The answer that comes to my mind is: Sudden starts and stops. A well controlled vibration with a slow rise time in its starts and its stops would arguably not damage equipment at all. Also, a lower vibrating frequency would be more beneficial since there would have to be less acceleration and deceleration per time interval of parts inside our equipment.
If you agree with my opening statement. Then I ask the following question:
Why would products by FINITE ELEMENT and STILLPOINTS be suggested over products by VIBRAPODS and GINGKO?
To me it seems that when you use one small point of connection between two surfaces (FINITE ELEMENT approach) you do nothing to reduce the rise time of the exciting frequency and you do not change the frequency itself. You hope that the amplitude of the vibrations gets reduced and channeled in a more controlled manner between the two surfaces that you are trying to isolate from each other.
On the other hand, an approach which uses a soft viscous material between two surfaces (VIBRAPOD approach) slows the rise time of the starts and stops of the vibration and also reduces the frequency of the vibration itself.
Please feel free to reply with your viewpoints.
Follow Ups:
If 'vibrations are bad,' how can you 'over-dampen' a preamp, as it says you can in the original magazine article that established the subject over a decade ago?

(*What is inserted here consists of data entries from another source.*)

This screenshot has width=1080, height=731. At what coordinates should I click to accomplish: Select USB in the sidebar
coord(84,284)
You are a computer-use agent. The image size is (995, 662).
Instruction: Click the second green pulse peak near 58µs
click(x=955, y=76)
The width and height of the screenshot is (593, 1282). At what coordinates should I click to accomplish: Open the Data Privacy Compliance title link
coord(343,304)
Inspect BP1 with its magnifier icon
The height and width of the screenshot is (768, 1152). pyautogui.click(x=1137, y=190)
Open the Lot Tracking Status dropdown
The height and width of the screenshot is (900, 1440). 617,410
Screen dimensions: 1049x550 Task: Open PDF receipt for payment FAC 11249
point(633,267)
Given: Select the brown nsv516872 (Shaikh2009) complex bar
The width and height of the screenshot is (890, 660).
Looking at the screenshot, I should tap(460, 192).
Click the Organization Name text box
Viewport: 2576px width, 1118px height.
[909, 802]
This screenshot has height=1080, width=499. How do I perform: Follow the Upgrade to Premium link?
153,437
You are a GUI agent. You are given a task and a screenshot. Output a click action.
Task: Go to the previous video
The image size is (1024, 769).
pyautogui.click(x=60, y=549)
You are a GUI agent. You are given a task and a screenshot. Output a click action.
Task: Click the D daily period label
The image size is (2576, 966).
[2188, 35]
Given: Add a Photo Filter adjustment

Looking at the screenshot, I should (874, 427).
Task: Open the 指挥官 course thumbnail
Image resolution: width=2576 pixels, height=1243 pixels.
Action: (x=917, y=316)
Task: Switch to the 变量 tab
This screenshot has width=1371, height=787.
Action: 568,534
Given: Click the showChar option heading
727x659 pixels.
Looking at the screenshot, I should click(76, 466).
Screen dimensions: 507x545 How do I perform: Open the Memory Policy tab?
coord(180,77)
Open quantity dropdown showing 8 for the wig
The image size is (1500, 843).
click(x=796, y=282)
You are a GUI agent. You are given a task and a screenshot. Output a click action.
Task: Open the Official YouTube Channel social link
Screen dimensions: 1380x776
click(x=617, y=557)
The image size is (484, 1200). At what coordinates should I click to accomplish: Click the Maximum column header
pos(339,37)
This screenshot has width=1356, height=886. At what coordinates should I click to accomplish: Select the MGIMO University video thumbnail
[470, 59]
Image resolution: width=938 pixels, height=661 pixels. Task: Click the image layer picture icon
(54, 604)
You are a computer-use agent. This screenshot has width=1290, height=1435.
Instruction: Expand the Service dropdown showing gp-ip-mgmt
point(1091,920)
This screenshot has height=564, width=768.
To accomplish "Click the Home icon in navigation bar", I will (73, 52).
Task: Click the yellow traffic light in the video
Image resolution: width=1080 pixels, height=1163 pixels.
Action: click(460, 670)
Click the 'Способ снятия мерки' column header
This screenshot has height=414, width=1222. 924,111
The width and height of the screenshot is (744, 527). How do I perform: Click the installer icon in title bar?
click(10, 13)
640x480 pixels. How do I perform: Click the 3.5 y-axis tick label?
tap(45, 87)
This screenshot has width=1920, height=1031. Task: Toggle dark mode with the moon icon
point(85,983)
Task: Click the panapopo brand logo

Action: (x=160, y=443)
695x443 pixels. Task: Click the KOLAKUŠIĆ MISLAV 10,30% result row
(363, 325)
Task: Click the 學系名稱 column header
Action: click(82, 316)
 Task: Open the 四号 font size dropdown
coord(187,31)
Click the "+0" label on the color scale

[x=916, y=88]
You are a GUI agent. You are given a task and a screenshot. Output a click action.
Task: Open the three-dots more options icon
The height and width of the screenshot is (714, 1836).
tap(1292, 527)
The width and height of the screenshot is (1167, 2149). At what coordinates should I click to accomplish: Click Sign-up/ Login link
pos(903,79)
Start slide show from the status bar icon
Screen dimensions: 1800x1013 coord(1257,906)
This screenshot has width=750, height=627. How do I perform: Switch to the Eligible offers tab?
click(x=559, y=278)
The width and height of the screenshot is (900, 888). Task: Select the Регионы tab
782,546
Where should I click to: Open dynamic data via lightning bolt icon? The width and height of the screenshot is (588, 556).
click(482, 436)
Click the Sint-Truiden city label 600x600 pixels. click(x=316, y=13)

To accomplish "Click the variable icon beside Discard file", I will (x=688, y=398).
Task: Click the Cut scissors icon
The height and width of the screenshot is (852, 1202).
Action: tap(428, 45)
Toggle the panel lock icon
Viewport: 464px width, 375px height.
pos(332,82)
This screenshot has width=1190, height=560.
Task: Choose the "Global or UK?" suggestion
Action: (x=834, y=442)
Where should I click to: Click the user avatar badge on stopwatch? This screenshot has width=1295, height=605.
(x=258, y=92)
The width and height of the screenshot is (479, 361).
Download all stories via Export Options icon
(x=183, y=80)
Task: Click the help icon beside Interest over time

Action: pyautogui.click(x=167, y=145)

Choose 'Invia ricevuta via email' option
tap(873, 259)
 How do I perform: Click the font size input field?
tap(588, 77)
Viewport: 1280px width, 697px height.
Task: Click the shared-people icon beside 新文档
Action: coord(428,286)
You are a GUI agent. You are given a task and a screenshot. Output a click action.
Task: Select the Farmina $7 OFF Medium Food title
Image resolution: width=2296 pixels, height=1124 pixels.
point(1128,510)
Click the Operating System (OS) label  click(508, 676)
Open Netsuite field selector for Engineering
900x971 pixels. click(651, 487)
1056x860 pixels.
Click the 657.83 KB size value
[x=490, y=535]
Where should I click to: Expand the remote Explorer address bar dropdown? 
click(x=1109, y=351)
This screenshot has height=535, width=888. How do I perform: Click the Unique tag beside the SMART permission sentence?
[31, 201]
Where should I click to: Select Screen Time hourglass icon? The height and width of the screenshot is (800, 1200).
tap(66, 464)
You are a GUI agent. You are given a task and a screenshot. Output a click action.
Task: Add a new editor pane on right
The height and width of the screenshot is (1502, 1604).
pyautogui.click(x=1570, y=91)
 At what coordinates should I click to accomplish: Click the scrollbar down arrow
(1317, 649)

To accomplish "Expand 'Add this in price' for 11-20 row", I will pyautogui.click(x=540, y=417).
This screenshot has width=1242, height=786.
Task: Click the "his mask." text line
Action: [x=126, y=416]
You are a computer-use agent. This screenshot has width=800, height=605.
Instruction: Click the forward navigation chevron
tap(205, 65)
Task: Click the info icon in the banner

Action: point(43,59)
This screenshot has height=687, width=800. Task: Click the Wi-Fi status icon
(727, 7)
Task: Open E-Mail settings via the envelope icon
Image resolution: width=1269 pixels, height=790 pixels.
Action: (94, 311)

It sounds like what it is made out of.
Herbies and my Aural support footer and many others now use a ball. I like the results.
ET
Question "Authority", the mainstream media sucks - Go Independent and hold BOTH parties accountable instead of just the other guys!
I've been wondering if an active vibration control system such as the one linked, using advanced ceramic piezoelectrics, might be an answer to our audiophile dreams. Why absorb vibrations when you can actively cancel them?By the way, their vibration harvesting system (on another page of their website) is also interesting - it generates a regulated 3V DC from absorbed vibrations, so you could absorb vibrations and convert them to usable DC for microcircuits as well.
Edits: 04/19/10
I had three of these costly units at one time, and in all applications they greatly improved the sound. Unfortunately, at $12k each they are not reasonable for the average audiophile.
Considering the availability of off-the-shelf OEM sensors/actuators such as the one I linked, this might be a fertile ground for DIY experimentation.
Time for some further thought...
The Halcyonics uses eight sensors and reactors. Four are vertical and four horizontal.
As suggested, "Bad Vibes" is an extremely good article.
For my part I think that 2 important issues your suggestion ignores are the following:
1) vibration in equipment can get transferred to the signal chain as noise, either because the electronics are microphonic to some degree or simply because, in the case of a transducer like a phono cartridge, any vibration picked up by the stylus is converted to sound because the cartridge doesn't distinguish between vibration due to the groove and vibration due to the movement of the LP because of vibration transferred to the platter.
2) digital players use a motorised assembly for laser tracking and vibration introduced to the disc will result in minute adjustments by the laser assembly as it tracks. Those adjustments require an additional power draw and variations in the power being drawn by the transport mechanism may impact on power supply to the decoding/DAC/analog stages of the player which may in turn impact on their performance.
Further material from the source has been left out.